YOUR ASSIGNMENT =>
Reproduce each line of the entries that carries "will".

□ □ □ □ □

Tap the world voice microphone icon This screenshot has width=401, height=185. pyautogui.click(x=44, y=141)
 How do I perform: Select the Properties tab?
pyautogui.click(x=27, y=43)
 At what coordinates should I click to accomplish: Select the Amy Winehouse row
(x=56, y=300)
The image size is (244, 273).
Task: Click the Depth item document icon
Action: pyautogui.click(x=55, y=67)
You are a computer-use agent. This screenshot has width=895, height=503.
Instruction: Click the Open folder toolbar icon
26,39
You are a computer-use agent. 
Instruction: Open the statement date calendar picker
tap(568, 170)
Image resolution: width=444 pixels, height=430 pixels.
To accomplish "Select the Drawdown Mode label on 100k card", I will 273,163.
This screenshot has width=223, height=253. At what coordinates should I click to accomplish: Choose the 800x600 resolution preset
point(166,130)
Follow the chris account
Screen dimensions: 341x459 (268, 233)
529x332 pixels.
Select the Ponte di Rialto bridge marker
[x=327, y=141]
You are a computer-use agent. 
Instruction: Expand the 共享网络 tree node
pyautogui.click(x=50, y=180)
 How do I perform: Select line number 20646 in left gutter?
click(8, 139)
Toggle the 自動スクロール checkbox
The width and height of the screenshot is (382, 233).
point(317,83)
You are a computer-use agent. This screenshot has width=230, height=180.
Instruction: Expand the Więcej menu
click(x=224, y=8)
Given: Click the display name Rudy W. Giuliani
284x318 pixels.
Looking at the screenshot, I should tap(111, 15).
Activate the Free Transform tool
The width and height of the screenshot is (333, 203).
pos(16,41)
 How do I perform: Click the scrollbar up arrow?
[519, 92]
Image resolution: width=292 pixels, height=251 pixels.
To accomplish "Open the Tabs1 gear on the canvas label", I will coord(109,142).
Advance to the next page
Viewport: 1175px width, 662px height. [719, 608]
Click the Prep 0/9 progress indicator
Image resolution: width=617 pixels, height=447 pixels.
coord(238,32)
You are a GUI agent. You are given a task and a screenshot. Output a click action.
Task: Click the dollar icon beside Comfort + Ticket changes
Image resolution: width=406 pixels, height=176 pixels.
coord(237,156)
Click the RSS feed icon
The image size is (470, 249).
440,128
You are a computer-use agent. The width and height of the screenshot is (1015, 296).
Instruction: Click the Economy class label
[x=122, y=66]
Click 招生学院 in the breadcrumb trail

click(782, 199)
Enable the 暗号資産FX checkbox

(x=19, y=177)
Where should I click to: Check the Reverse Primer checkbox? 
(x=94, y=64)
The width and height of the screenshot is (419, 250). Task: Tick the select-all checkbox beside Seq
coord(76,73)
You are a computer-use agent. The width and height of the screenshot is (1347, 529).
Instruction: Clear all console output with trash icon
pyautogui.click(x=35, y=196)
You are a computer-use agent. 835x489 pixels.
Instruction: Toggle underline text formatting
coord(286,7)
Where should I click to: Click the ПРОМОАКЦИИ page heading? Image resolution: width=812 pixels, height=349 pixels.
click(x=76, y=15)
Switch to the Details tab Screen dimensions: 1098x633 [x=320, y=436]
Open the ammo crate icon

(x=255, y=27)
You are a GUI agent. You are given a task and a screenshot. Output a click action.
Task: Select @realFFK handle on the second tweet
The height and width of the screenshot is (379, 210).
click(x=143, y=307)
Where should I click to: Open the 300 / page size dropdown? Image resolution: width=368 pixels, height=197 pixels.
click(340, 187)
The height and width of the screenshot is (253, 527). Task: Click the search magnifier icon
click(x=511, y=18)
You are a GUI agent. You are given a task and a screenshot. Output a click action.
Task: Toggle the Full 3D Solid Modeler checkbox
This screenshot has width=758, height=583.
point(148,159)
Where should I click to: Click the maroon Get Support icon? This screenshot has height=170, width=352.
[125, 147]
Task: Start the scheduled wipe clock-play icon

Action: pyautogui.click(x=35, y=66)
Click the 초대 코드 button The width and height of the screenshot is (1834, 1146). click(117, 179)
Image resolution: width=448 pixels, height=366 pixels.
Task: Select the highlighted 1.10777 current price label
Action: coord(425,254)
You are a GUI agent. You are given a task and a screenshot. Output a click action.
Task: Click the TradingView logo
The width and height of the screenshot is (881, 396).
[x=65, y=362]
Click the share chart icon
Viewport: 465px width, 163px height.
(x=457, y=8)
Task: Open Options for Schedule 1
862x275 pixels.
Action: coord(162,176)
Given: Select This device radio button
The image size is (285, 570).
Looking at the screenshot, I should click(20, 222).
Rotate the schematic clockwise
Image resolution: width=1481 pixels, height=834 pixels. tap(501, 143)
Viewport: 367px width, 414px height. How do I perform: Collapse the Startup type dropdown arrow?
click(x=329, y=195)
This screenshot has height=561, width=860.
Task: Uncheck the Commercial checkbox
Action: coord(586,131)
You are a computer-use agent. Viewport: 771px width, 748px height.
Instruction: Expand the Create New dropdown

□ □ □ □ □

WRITTEN ANSWER =>
To accomplish "Select the Drawdown Mode label on 100k card", I will 273,163.
To accomplish "Open the Tabs1 gear on the canvas label", I will coord(109,142).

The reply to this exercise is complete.